My Gear

ZPacks Hexamid Solo Tent (2014)

Zpacks Hexamid Solo tent with extended beak rolled up

The ZPacks Hexamid is a cuben fiber tent/tarp which requires a single hiking pole and 8 stakes for setup.  Cuben fiber is lighter than silnylon and doesn’t stretch when wet like silnylon.  The tent option adds ultralight insect netting for the floor and a few inches up the wall for a full bug-free enclosure.  Also available is an extended beak which helps to block rain and wind.

My tent includes the screen, extended beak, and a cuben fiber groundsheet.  I also opted to change my cuben fiber from 0.51 oz/sqyd to the slightly thicker 0.74 oz/sqyd for added peace of mind and a small penalty of 1.5 oz total plus $15.  The advertised weight for all of the above is 15.9 oz.  My scale showed about an ounce more but this was probably due to including the entire roll of spectra guy line and the cardboard piece it was wound around.  Still, a fully enclosed tent at barely over a pound is a godsend on the trail, although it comes at a high cost.  Including the cuben fiber groundsheet, titanium stakes, and some cuben fiber repair tape, the total price was ~$475.

Tent setup is quick and easy but it takes some practice to understand how stake placement, pole angle, and pole length impacts ventilation, tent height, and tent tautness.  Since the cuben fiber does not extend all the way to the ground, there is ample ventilation to prevent condensation.  For me, the tradeoff was between pitching the tent low enough so that it was not too cold while preventing condensation.  Coming from a free-standing double-walled tent, I had to adjust to this new tent’s draftiness and inability to just pick up to change location or orientation.  There is ample room for a solo hiker and some gear, but a large backpack does block some of the cross-ventilation, whether desired or not.

The tent held up well to strong winds and rain.  On a recent trip in the Sierra with warm monsoonal rains and very little breeze, I experienced a fair amount of condensation.  But the advantage of the cuben fiber is that it doesn't absorb water like silnylon so it dries off faster after a storm.

Since the Hexamid is essentially a tarp with an insect netting option, it comes with the advantages and disadvantages of a tarp shelter.
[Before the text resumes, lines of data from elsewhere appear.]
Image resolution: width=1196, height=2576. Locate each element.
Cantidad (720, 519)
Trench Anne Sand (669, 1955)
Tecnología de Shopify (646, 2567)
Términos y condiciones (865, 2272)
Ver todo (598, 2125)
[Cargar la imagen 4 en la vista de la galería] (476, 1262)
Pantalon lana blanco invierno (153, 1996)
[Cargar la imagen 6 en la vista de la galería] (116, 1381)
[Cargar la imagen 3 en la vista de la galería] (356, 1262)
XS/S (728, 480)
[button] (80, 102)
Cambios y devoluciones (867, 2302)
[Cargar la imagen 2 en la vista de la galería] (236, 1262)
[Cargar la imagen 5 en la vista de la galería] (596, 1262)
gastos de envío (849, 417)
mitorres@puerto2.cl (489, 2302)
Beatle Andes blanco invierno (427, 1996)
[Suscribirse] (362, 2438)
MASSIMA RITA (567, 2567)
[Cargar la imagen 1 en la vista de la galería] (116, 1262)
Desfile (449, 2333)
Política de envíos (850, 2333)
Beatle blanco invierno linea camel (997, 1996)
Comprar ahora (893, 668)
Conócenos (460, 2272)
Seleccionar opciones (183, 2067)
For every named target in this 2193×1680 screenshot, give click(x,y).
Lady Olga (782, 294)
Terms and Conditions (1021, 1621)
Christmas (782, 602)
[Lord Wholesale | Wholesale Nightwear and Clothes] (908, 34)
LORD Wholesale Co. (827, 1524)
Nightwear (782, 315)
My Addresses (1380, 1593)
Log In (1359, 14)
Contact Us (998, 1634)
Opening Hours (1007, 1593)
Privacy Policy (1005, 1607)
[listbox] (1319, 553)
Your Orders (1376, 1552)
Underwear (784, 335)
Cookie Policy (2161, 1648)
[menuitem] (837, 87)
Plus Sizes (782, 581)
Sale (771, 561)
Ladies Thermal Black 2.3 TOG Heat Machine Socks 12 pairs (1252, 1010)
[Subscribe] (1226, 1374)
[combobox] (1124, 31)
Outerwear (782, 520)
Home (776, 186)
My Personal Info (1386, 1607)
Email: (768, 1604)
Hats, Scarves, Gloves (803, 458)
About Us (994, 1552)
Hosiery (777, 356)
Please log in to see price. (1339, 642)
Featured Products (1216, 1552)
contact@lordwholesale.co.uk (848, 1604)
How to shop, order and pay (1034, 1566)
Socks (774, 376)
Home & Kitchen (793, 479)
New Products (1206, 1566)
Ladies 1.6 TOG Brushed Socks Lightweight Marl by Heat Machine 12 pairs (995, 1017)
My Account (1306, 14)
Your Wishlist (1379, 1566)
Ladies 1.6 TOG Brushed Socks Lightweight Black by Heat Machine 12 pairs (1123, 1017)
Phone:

Enlightened Equipment Enigma Quilt (2014)

Enlightened Equipment Enigma Quilt, bottomside up

The Enigma is a down quilt, essentially a specialized lightweight blanket.  The bottom footbox section, in which your feet go in, is similar to a sleeping bag but from the waist up, it is more like a blanket since it has no back nor zippers.  You sleep directly on top of your pad.  Two straps keep the quilt tucked in under you.

Enlightened Equipment provides many different customization choices of colors, fabrics, temperature ratings, lengths, and widths.  My specs were 750 duck down, 20F, regular width and regular length with Ultralight Phantom 10D nylon inside and out .  Total cost and weight was $235 and 20.25oz.  The Enigma quilts have since been updated and come with 800 fill-power down instead of 750 at a slightly higher cost.  Other options are also available.

It is difficult to compare the warmth of this bag to my previous TNF 20F Blue Kazoo since I had also switched to a draftier shelter at the same time.  In retrospect, I should have ordered a quilt with a higher temperature rating to go with my drafty ZPacks Hexamid tent.  But paired with my Thermarest Prolite4 pad and wearing an extra layer on cooler nights, I have been comfortable in my quilt.  Since the quilt does not have a hood, I also sleep with a fleece balaclava on an Exped air pillow on cold nights.  Aside from the reduced weight, I also like being able to fold the top down on warm evenings.  This is always awkward with a sleeping bag that only unzips on one side.  I recently used this quilt with a NeoAir XTherm and have been quite warm.